These puzzles involve reading in an image, modifying it in some way, then writing out a new image file.
[H-80]
Write a main program that prints information
about an image file to the terminal. Deal only with two types of image files:
PGM and PPM. For any other type of file write an error message. Echo comment
lines (if any) that are in the image file.
Here are some examples of the program's output:
C:\PuzzleFolder>info gray240.pgm type: PGM # comment line one # comment line two rows: 200 cols: 300 levels: 256 C:\PuzzleFolder>info colorImage.ppm type: PPM rows: 200 cols: 300 levels: 256 C:\PuzzleFolder>info stuff.txt type: unknown
It is the possible presence of comments that makes this a hard puzzle.
To make the puzzle easier, you could start with readPGMimage()
and modify it.
Review the format of PGM image files in the section on image file formats, summarized here:
ASCII characters: 'P' followed by '5' followed by one or more whitespace characters (usually ending with a newline character). Zero or more comment lines, each starting with a # and ending with a newline character. Width of image in pixels (ASCII characters indicating a decimal value) followed by one or more whitespace characters (usually ending with a newline character). Height of image in pixels (as ASCII characters indicating a decimal value) followed by one or more whitespace characters (usually ending with a newline character). Maximum value of a pixel (as ASCII characters indicating a decimal value) followed by a single whitespace character, usually a newline. For us the maximum value will always be 255. The pixel data, one byte per pixel, using unsigned binary.
The headers for Portable Pixel Map PPM images look the same as PGM except that the file starts with the two ASCII characters "P6". The pixel data has three colors per pixel rather than one value per pixel. For us, the maximum value of a pixel (both for PGM and PPM) will always be 255, which means that the pixel data will be one byte per pixel (for PGM) or three bytes per pixel (for PPM). But this program does not need to read the pixel data since it just reports on the header information.
[H-80]
Write readPGMimage()
from scratch.
The prototype of the function is:
void readPGMimage( image *img, char *filename )
where img
is a pointer to an image
struct, and filename
is a pointer to a disk file.
The answer to the previous puzzle is a good starting point for working on this
one. Here is a skeleton of readPGMimage()
.
void readPGMimage( image *img, char *filename ) { FILE *file; char buffer[1024]; int nrows, ncols, ngray ; /* open the image file for reading binary */ /* read signature on first line */ /* skip over comment lines */ /* get ncols, nrows, ngray */ /* construct an image structure of the appropriate size */ if ( !newImage( img, nrows, ncols ) ) { printf("readImage(): newImage failed\n" ); system( "pause" ); exit( EXIT_FAILURE ); } /* read the pixel data */ fread( img->pixels, 1, img->nrows*img->ncols, file ); /* close the file */ fclose( file ); }
A sensible way to test your function is to use it in a program that makes a copy of an image file:
int main ( int argc, char* argv[] ) { image img ; if ( argc != 3 ) { printf("copyImage oldImage newImage\n"); system( "pause" ); exit( EXIT_FAILURE ); } /* read in the old image */ readPGMimage( &img, argv[1]); /* write the image to disk and free memory */ writePGMimage( img, argv[2]); freeImage( &img ); system( "pause" ); }
There is no particular use for the image copy program since any method of making a copy of a binary disk file will work for a disk file that happens to be an image.
[M-15]
Read in an image from disk. Add a constant
value to each pixel of the image. Write back the result as a new image file.

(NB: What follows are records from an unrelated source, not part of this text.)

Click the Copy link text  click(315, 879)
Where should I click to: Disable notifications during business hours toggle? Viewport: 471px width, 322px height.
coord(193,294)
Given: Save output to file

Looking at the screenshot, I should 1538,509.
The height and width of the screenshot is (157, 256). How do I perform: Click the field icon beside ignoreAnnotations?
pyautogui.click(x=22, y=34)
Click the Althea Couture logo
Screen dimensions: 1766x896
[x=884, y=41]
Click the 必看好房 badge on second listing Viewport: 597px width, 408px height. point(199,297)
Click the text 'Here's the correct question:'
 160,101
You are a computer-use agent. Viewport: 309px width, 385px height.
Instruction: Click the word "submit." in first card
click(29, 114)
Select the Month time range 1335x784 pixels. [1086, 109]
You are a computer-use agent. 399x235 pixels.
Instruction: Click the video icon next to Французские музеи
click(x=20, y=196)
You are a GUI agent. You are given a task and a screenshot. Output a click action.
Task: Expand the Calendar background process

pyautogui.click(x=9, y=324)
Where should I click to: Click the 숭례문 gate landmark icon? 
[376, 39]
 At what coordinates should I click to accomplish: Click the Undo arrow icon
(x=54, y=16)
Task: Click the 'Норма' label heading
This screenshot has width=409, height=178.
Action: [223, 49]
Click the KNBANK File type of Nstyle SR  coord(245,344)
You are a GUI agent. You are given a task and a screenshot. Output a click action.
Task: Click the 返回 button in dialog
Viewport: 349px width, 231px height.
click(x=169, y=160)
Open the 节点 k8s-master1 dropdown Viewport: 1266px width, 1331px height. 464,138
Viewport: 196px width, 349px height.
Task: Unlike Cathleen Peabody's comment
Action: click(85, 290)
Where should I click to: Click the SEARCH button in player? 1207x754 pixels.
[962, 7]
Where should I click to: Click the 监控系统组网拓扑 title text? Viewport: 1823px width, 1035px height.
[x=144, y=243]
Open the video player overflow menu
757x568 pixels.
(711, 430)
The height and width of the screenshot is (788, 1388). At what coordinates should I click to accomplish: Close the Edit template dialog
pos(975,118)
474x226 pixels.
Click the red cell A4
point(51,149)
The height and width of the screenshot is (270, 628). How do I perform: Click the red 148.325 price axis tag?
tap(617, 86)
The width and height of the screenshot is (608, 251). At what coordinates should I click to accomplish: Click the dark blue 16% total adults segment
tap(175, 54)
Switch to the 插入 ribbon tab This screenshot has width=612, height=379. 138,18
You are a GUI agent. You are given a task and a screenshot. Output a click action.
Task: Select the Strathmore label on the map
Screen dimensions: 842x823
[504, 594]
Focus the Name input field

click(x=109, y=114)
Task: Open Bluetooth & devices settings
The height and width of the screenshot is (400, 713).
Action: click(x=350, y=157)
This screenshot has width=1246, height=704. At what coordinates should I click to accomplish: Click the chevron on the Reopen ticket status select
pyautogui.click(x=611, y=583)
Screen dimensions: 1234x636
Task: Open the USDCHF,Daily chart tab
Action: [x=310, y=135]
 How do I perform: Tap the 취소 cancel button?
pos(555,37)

C:\PuzzleFolder>addConst oldImage newImage constant
The constant might be positive or negative. If adding constant
to a pixel results in a value greater than 255 (the maximum that can be held
in a byte), set the pixel value to 255. If adding constant
to a
pixel results in a negative value, set the pixel to zero. Here is an original
gray level image:
original | 50 added to each pixel |
[M-15]
Read in an image from disk. Multiply each
pixel of the image by a scale factor. Write back the result as a new image file.
C:\PuzzleFolder>multConst oldImage newImage factor
If multiplying by factor
results in a value greater than 255
, set the pixel value to 255. Here is an original gray level image:
original | Each pixel scaled by 0.75 |
[M-15]
Write a program that reads in an image and
computes the average gray level of all the pixels and the standard deviation
of the gray level of all the pixels. Use double precision arithmetic for this.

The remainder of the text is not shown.